The issue is that it can become an addiction, and that is what procrastination is. You become addicted to that “high” - of being validated as being worthy. A lot of times, in order to achieve that sense of worth, we seek it from situations we create and as a result receive it externally instead of having it be from within us, from our own sense of self. When you do not have that intrinsically, you seek it from validation from others, and a lot of times we fall into the trap of creating self-imposed obstacles that we then have to overcome to feel that validation and worth. If you dissect it, the end result is still the same, the chapter was finished, the project got done, the paper was still written- they are still your words and your effort and your thoughts. We did not need to go through the rest of the pressure, the anxiety, the stress of obstacles and time constraints to have the end result. If you look a little bit deeper, your work is still your work. Why is it that your work is valued more when there are obstacles, with the flip side being that if it is not achieved with great struggle, it was “handed to you”?  
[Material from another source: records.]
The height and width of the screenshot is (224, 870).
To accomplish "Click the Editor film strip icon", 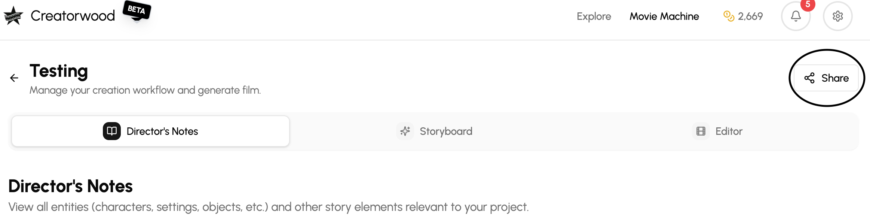I will pyautogui.click(x=701, y=131).
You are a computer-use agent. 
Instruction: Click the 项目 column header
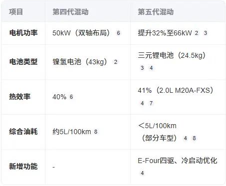(16, 12)
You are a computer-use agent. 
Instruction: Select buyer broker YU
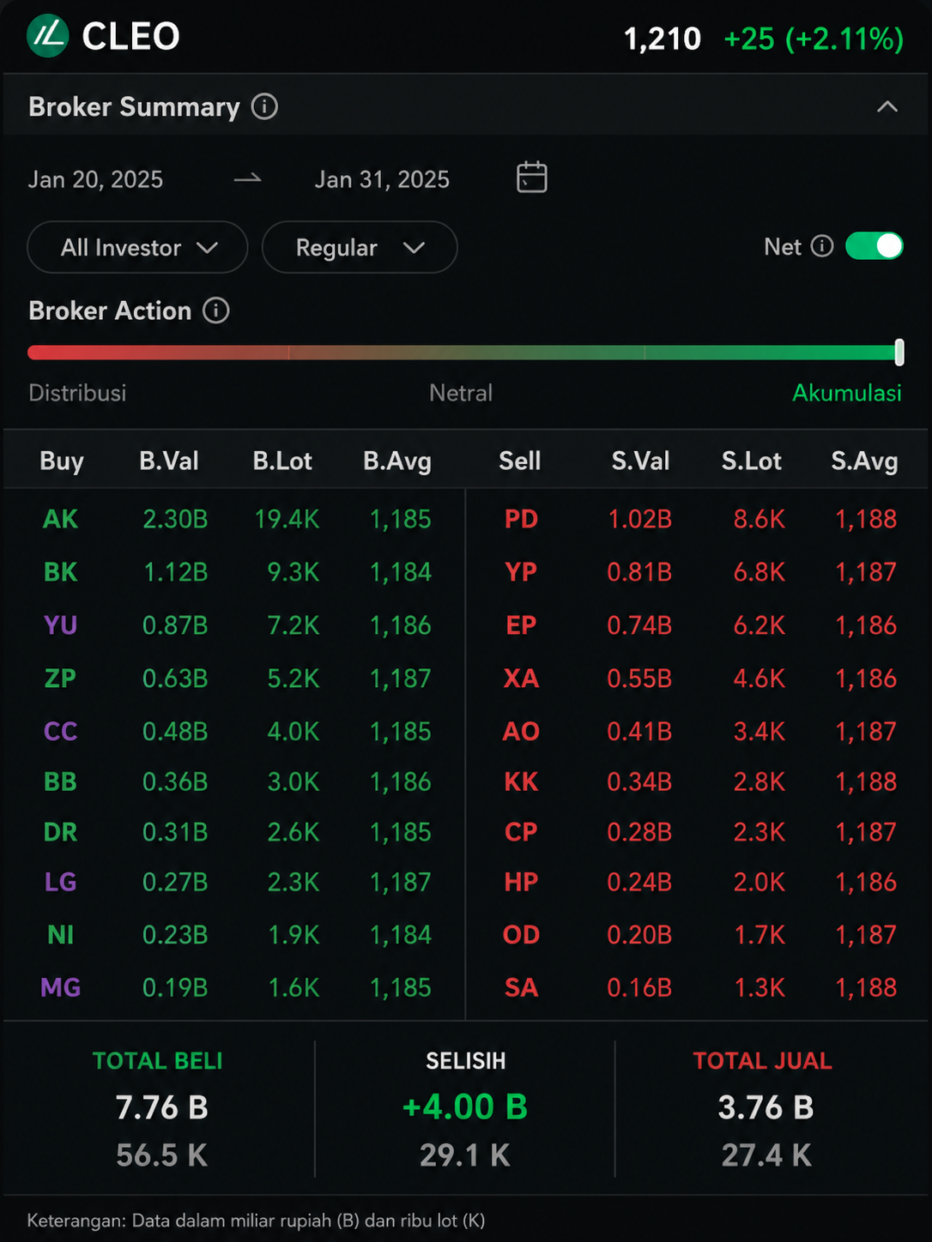[x=60, y=625]
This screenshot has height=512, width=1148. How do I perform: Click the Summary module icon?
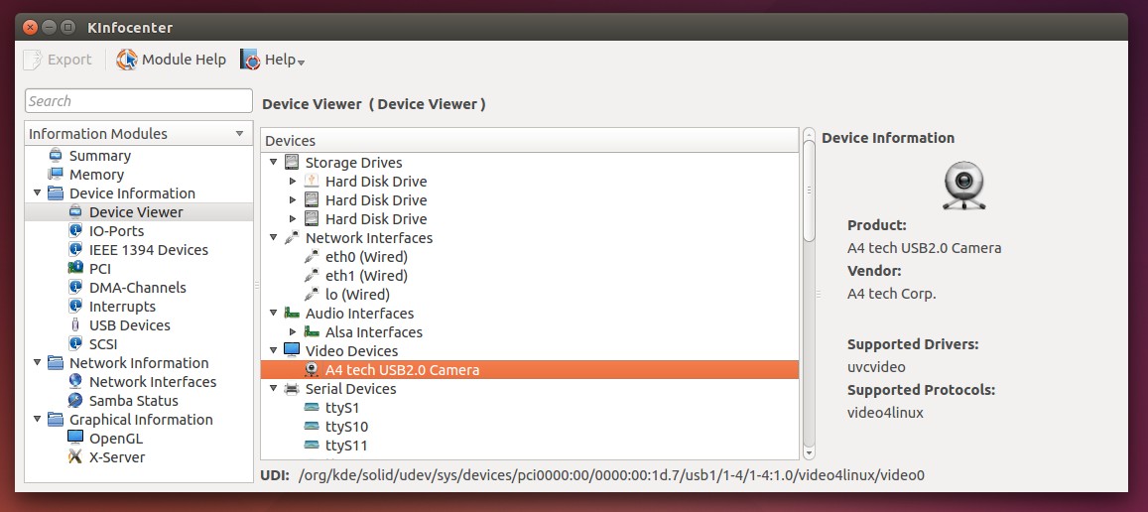pyautogui.click(x=56, y=156)
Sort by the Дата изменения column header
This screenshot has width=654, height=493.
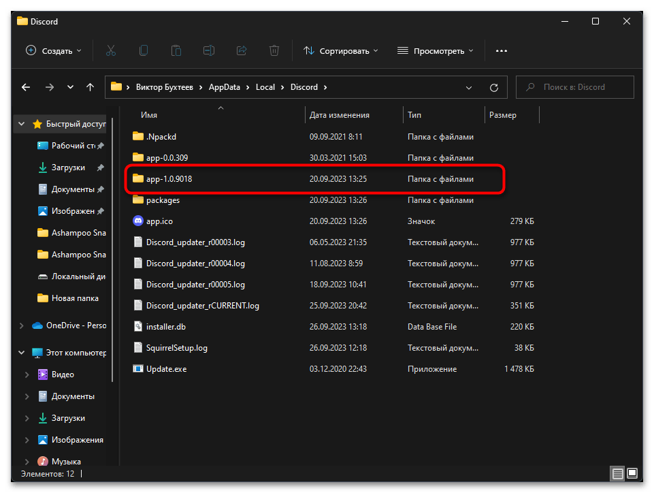pyautogui.click(x=340, y=115)
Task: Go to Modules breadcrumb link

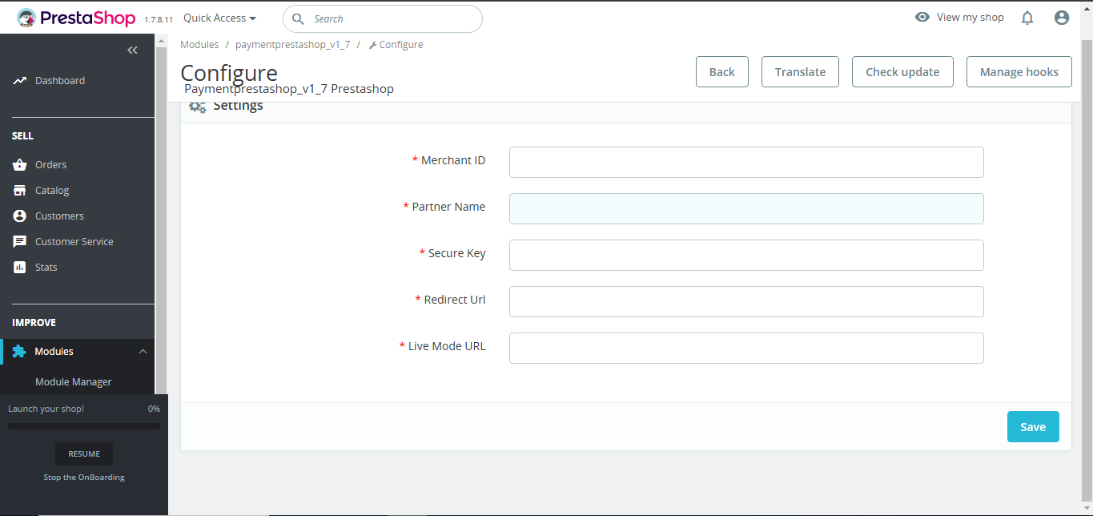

In session, (this is a real story) I have someone draw something on paper, and I sit there and watch them, and they drew a flower. And then I said, “okay move on to another side of the same piece of paper and draw something else”. They start drawing and I started throwing random stuff at them- wadded up pieces of paper, empty cups, etc. to cause distractions. It was completely unnecessary, though comical, and she looked at me like “what the hell are you doing”. But that is what it is, right? The end result was still that she drew 2 pictures. That is still her drawing, still her ability, still her talent and work that went into it. It is just that for the second drawing, she was bombarded with a bunch of unnecessary obstacles. The point of it was, she still had to work for those pictures; the external factors (while hilarious and absurd) does not matter because the end result was still the same. The point is the picture, not how she GOT TO the picture, but the picture ITSELF. That was her effort, her own skill, her talent, and her own thoughts that manifested onto the paper. So why not give credit for just that? That is enough.

We are enough. YOU ARE ENOUGH. What you have to offer is enough. Who you are is enough. We do not have to prove our worth to anyone, especially through overcoming those unnecessary obstacles, because there is no comparison. There is no comparison to you; there is no comparison to me. I am who I am, you are who you are, and there is no one else out there like us- good or bad. We get so wrapped up in trying to prove our worth that sometimes we create a reality that is self-sabotaging. Where we unknowingly, and sometimes knowingly, put these obstacles in our own path and all it does is rob us of the peace in the moment. Whatever little peace we could have is tainted because we are fighting these battles that we have set in front of us that did not need to be. Life is hard enough as it is and there are going to be obstacles that come from just living. We do not need to help it out by creating more self-imposed obstacles. So, the next time that you feel yourself possibly creating an obstacle, and one of the examples of creating these obstacles is procrastinating, ask yourself “what am I really looking for? Is it validation? Is it pride? Is itself worth? Is it acknowledgment? What’s really the force that’s driving me?”